(Stored records)
• • • • • • •
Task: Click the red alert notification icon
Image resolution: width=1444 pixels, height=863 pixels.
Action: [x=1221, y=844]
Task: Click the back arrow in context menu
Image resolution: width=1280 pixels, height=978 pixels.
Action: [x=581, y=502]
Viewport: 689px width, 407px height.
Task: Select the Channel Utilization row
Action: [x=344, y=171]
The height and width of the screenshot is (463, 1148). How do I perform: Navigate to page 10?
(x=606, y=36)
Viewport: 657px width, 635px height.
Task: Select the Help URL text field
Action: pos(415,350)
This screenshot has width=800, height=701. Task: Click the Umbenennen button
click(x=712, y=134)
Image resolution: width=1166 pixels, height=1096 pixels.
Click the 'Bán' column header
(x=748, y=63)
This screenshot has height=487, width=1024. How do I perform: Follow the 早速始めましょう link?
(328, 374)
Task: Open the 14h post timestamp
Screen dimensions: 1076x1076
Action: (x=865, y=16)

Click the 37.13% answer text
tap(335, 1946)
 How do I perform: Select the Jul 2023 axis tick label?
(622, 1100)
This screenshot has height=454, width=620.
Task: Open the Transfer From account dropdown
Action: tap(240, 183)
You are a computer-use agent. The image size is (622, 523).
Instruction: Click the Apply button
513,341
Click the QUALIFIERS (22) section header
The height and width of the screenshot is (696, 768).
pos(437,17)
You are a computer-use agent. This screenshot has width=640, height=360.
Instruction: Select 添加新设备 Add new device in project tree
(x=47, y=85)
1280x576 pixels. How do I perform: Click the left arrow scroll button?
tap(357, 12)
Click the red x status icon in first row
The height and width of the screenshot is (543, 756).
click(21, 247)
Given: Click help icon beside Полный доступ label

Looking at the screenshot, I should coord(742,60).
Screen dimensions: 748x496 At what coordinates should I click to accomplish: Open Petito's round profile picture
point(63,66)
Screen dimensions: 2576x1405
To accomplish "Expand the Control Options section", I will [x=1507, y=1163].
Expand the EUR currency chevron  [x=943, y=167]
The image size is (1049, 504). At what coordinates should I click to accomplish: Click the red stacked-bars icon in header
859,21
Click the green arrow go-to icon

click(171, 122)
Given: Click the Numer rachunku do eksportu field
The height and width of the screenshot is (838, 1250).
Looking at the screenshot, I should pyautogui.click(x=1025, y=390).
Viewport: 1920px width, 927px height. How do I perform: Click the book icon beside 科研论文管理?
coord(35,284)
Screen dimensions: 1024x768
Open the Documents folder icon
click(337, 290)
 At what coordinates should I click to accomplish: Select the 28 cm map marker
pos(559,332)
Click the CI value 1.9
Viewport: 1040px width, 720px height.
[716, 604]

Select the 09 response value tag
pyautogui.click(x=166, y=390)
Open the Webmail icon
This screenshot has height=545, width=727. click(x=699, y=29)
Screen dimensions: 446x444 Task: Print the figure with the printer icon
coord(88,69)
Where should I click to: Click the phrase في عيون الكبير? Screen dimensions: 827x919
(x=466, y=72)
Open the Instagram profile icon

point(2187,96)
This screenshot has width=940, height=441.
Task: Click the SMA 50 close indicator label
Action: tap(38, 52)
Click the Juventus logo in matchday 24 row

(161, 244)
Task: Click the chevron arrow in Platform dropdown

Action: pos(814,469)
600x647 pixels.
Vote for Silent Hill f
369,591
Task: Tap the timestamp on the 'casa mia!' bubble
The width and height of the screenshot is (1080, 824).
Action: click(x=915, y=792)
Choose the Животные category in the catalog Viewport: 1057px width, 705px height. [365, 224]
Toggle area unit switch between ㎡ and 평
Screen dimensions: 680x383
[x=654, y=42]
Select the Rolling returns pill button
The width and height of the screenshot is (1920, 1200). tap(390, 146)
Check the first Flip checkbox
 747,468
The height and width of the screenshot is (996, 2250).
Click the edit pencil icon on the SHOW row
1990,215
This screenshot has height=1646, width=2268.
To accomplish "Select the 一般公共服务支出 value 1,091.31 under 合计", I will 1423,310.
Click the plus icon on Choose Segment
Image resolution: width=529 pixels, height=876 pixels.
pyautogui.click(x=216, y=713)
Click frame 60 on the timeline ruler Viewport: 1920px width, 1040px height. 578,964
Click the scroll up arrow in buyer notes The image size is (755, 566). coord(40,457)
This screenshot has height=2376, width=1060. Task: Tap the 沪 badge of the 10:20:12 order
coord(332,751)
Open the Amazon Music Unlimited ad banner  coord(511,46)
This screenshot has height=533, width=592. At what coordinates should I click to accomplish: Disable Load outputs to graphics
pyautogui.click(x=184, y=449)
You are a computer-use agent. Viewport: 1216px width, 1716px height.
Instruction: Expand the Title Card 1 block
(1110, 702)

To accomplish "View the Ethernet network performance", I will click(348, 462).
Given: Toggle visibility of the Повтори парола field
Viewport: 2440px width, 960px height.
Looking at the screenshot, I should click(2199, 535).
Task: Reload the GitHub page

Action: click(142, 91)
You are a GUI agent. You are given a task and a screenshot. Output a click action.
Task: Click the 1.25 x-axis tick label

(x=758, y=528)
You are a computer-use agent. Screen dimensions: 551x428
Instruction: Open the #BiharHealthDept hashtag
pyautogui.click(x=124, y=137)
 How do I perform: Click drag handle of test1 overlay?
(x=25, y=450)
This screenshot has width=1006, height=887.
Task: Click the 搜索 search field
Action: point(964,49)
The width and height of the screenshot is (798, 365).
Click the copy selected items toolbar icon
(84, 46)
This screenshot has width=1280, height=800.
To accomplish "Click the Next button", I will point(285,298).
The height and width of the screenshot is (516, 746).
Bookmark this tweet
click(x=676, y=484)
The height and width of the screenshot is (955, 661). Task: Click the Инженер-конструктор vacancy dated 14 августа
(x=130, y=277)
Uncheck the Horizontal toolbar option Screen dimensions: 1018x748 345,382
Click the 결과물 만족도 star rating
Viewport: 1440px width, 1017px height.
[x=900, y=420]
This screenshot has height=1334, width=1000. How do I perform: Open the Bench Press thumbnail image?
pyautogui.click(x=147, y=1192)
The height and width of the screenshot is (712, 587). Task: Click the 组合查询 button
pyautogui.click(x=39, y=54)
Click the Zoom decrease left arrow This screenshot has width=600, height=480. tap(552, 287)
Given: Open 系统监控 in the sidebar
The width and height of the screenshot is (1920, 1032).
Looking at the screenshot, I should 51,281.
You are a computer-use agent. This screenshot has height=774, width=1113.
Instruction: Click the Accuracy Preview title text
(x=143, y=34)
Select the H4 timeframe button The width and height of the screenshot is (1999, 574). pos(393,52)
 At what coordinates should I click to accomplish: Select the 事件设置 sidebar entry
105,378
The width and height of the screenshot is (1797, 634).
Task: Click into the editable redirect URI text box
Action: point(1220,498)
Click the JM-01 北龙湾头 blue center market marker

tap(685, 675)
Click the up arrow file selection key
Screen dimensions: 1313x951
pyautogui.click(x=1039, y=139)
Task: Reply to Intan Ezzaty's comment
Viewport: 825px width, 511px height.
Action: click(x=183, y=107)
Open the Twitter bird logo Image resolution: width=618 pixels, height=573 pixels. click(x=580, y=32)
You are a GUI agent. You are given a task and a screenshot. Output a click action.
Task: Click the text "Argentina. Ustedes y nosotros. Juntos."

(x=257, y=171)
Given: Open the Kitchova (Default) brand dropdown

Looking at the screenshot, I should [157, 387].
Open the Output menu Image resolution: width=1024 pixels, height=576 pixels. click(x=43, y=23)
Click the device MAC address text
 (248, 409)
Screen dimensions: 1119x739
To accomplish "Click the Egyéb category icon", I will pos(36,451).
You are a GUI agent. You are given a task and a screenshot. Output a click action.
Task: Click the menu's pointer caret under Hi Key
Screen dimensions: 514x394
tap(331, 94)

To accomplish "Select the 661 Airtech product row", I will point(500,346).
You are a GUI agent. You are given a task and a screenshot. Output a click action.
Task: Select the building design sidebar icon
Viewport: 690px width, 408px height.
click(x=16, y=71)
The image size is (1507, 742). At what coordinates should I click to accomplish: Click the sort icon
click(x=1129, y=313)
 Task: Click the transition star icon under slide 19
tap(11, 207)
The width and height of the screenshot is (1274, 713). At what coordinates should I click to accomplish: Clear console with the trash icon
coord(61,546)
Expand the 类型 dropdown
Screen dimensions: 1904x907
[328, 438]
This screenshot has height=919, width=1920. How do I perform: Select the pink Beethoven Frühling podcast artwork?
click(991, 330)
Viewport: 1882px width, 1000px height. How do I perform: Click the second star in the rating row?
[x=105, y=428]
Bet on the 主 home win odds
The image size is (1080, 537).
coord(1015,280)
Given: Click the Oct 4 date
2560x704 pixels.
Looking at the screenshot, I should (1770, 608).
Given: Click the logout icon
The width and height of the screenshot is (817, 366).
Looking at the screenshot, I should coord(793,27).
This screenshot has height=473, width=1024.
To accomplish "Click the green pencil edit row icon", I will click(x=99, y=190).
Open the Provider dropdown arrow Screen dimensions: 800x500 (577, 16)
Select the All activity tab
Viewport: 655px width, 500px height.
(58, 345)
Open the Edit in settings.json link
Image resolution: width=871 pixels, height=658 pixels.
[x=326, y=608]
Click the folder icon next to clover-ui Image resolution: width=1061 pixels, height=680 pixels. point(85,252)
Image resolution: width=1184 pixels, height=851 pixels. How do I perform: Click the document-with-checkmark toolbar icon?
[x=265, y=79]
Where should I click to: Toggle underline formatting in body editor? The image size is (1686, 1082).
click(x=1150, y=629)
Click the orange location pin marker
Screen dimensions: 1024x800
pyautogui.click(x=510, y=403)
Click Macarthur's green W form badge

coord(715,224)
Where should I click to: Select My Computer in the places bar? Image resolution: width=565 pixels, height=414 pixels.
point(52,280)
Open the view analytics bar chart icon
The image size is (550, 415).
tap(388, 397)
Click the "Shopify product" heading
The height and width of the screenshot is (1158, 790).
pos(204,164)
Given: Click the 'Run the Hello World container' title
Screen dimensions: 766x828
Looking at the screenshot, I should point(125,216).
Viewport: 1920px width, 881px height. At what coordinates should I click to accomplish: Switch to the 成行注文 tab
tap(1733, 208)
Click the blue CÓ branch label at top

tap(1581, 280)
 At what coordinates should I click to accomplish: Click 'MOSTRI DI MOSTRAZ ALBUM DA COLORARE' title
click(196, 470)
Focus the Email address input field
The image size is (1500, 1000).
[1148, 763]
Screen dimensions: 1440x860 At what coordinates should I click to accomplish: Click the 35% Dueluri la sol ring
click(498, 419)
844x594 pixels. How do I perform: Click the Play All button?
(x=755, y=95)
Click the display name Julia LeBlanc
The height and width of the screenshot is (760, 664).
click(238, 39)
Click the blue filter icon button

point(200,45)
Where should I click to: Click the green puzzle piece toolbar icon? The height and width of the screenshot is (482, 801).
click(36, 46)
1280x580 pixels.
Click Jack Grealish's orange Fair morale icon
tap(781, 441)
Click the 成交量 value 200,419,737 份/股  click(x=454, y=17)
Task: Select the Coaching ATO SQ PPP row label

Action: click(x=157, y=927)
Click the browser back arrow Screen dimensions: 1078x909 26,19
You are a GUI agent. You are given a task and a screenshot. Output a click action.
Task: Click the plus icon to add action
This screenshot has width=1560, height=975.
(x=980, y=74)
• • • • • • •
◆ Work item:
Locate the word "timestamp" in the records above, and return each line that has it.

◆ Answer to this exercise:
Task: Open the 14h post timestamp
Task: Tap the timestamp on the 'casa mia!' bubble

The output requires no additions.